On the other hand, things can get hairy if you owe a lot of money and fail to pay on time. If you owe the IRS $10,000 or more, the federal government (and possibly the state as well) might put a lien on your property, according to Josh Zimmelman, owner of Westwood Tax & Consulting in Manhattan and Long Island.
‘This means that if you sell your home, the government will take what they’re owed from the sales price before you can see any profits for yourself,’ he said. ‘This could negatively affect your credit score as well because tax liens count as unpaid debts on your credit report.’
Tax levies are another possibility, in which the federal and/or local government collects the taxes you owe from various sources. ‘A taxpayer may see a notice of the IRS’ intent to garnish their wages … or levy their bank account ― basically ordering your bank to empty the account and pay the IRS for you,’ Jervis said.
In some instances, you could even face jail time. According to Zimmelman, you probably won’t be arrested if you don’t have enough money to pay your taxes. ‘But you could face jail time if you can afford to pay and just don’t, or if you fail to file at all.’
Filing taxes late is worse.
Speaking of not filing your tax return, that’s a really bad idea. Even if you don’t have the money to pay your tax bill, you should still file your return by the April deadline.
Filing your taxes late can result in a much higher failure-to-file penalty. You’ll be charged 5 percent of your unpaid taxes for every month that your return is late, up to 25 percent of the balance. For example, if you owed $1,000 in taxes, your failure-to-file penalty would be $50 per month, up to a maximum of $250. In the case that you’re subject to both a failure-to-file and failure-to-pay penalty in any given month, the maximum penalty you’ll be charged is 5 percent.
Also, if you file more than 60 days beyond the original due date or extended due date, you must pay a minimum fine of $205 or 100 percent of your unpaid taxes, whichever is smaller.
Even if you don’t file a tax return, the IRS might do it for you anyway. Since the IRS receives copies of your W-2s, 1099s and any other income-related documents, it knows how much you earned for the year. ‘On top of that, they often use various tools to estimate what your income should have been, regardless of what was reported to them,’ Jervis said. However, when a Substitute for Return is filed, the IRS assumes a worst-case scenario ― it doesn’t consider any tax credits or deductions that might be available to you. ‘This means you end up getting assessed the maximum tax possible,’ Jervis said.

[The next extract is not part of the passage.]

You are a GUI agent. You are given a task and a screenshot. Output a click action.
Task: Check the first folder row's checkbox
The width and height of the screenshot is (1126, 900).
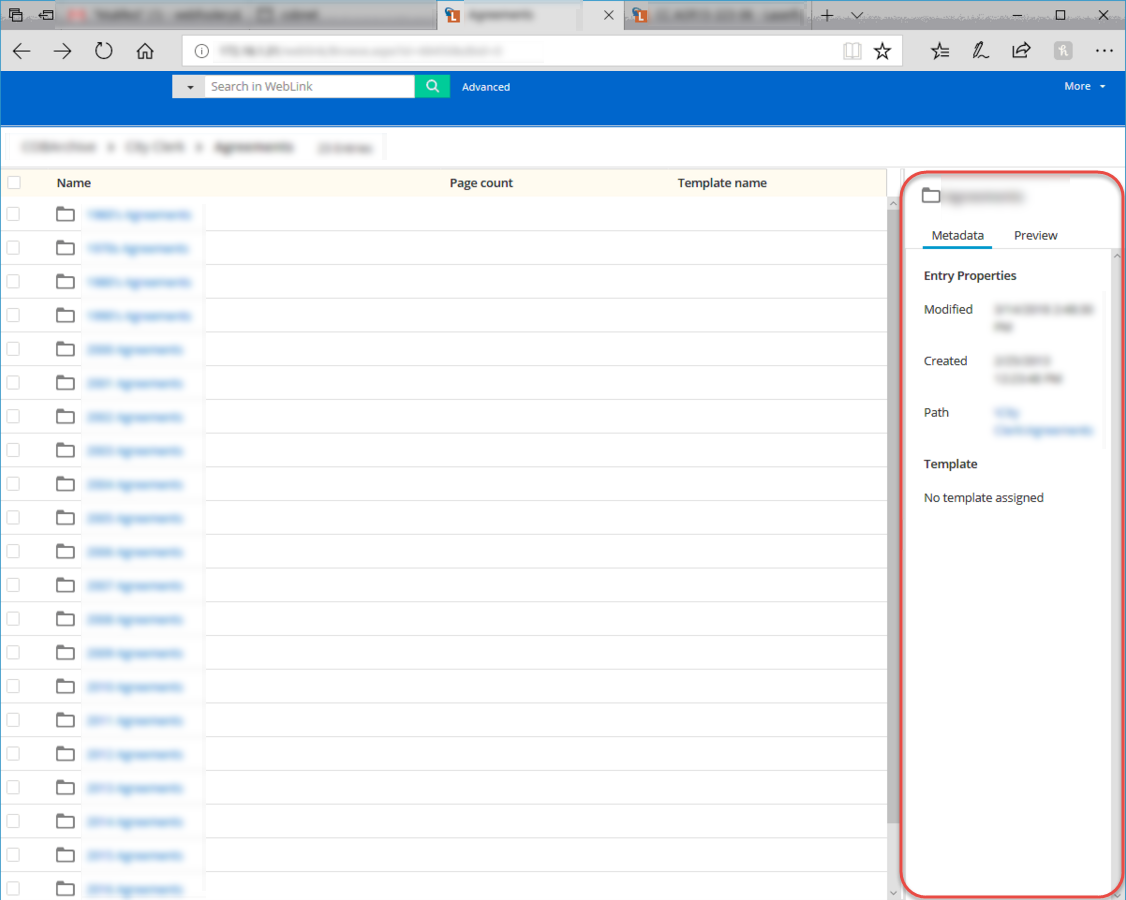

In addition to avoiding penalties and interest, there are other reasons you should file your tax return on time. ‘Many options for abating penalties or reducing your tax debt are based on when things occurred,’ Jervis said. ‘For example, there are statutory collection periods that dictate how long the IRS has to collect a tax debt. The longer you wait to file, the further into the future that deadline gets pushed.’
You could also run into trouble if you owe back taxes when trying to buy a house. The mortgage company is going to want to see copies of your tax returns to make sure the information you provided is accurate. ‘No return on file? No real estate closing,’ Jervis said.
And again, there’s always the possibility of serving time. In fact, failure to file a return could result in one year in prison for every year you didn’t file. ‘If you’re found guilty of tax evasion or filing a fraudulent return, you could face five years in prison,’ Zimmelman said.
Keep in mind, however, the above only applies if you’re actually required to file a tax return. Adams pointed out that not everyone needs to file taxes if their income doesn’t meet certain thresholds. For example, you don’t need to file if you earned less than the standard deduction. However, you might want to file a return even if you don’t have to in case you’re owed a refund.”